AppDynamics could previously collect and analyze multiple types of data, such as logs and metrics, through its agents, but the new platform will allow it to collect data from open source tools and third-party agentless services, Shah said. In part, this is due to an entirely new approach to modeling data on the back end.
"Previously, all entities had to fit into an app, tier, node model, but that's been immensely expanded -- [the new platform] has no pre-built models and everything is done through an API," he said. "This will allow us to release [updates] faster."
All aboard the observability bandwagon
These are the latest in a recent barrage of observability announcements, which have also included new pitches from Splunk, Sumo Logic, New Relic and Oracle. Observability is, by now, a buzzword, but it generally refers to IT monitoring tools that take in multiple forms of IT telemetry data and offer flexible queries across those data types for troubleshooting.
"Observability at this point is almost just the new word for monitoring," said Nancy Gohring, an analyst at 451 Research, a subsidiary of S&P Global.
Where most tools differ from previous monitoring approaches, however, is in replacing the previous generation's pre-designed dashboards with bespoke querying systems, Gohring said.
"Traditional monitoring usually came with a whole bunch of dashboards out of the box that represented the most common types of problems that people had running particular technologies," she said. "In modern, cloud-native systems, there are some common problems, but incident responders today talk about having unique problems every day of the week, and to diagnose it, you have to search the data you're collecting from different perspectives."
The new OpenTelemetry standard for distributed tracing data collection has been key to many vendors' ability to broaden their scope and offer distributed tracing support, where before that had been left to APM specialists.
"The enthusiasm around OpenTelemetry is indicative that people want the data collection layer standardized and simplified," Gohring said. "Historically, many log and infrastructure monitoring vendors didn't get into APM because of distributed tracing, but as OpenTelemetry evolves, it will allow a new set of vendors to get into that area as well."
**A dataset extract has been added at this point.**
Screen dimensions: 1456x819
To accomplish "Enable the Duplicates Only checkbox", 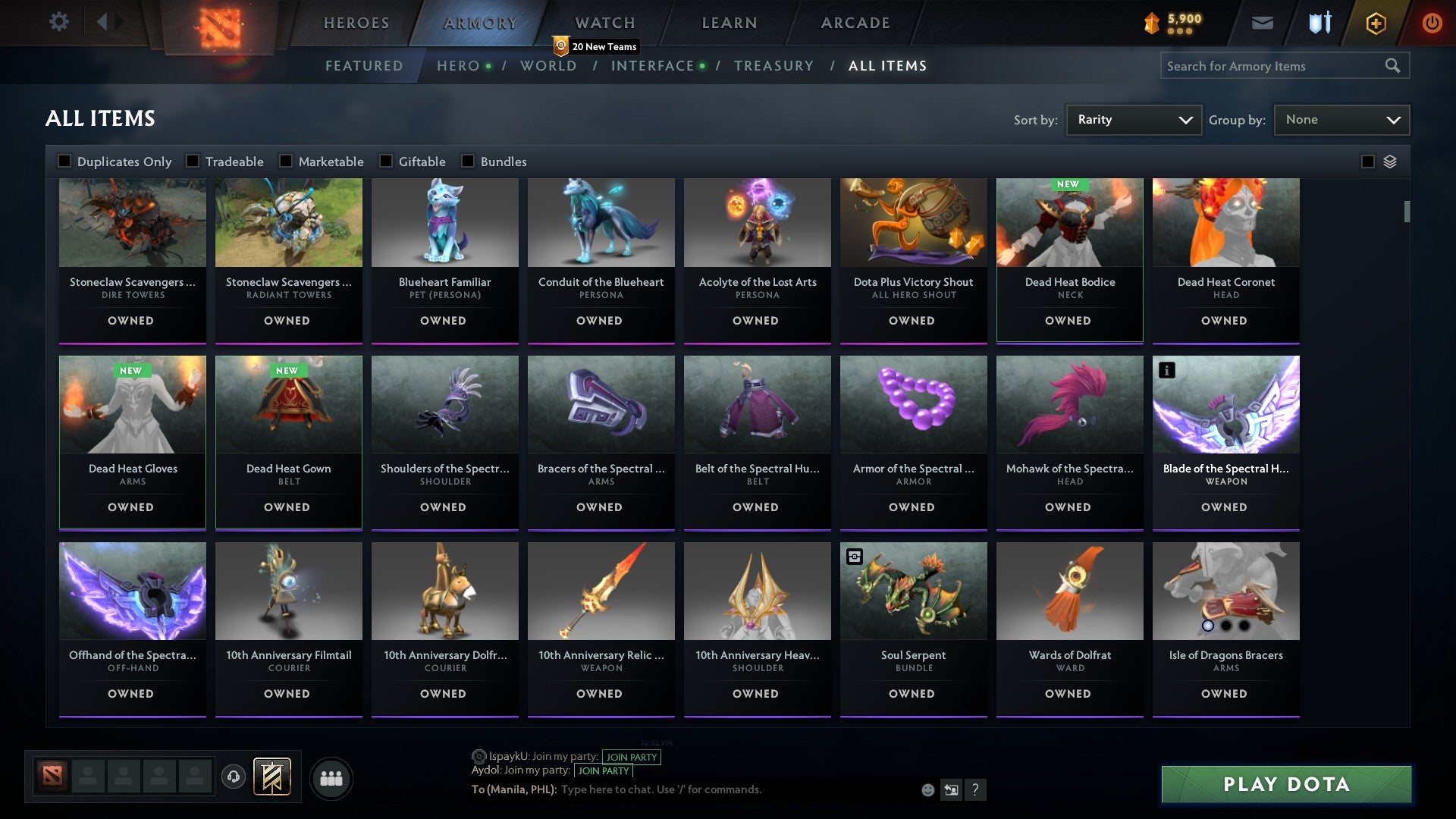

This shift will also mean the focus of competition between vendors moves from data collection methods to back-end data analytics. This is a selling point for Grafana Tempo, which uses the same relatively low-cost storage as Loki and Grafana's time-series database project Prometheus, Seniorlink's Swanson said.
"I still have to instrument [applications] to use it, but [Grafana] solved the 'back end' side of the tracing, since those typically used something like Cassandra or Elasticsearch to store the data," Swanson said.
Grafana also has the advantage of experience serving as a front end for other open source data collection tools such as Jaeger and Zipkin. Its support for Prometheus, long used for monitoring Kubernetes, also points in its favor as a centralized observability tool as his company's infrastructure evolves, Swanson said.
Amid this flurry of product releases, enterprise IT teams that previously used many monitoring tools may be able to consolidate them into a single product that offers a multi-dimensional view of log, metric, event and tracing data, but the choice may still be a complex one at first, Gohring said.
"Things could get even more complicated for end users, because there's going to be even more choice," she said. "But ultimately, it should be a good thing … users want to reduce the number of tools they're using, and they don't want to have to do the work of all the integration that allows you to bring all this data together -- eventually they may be able to whittle down to just their favorite tool."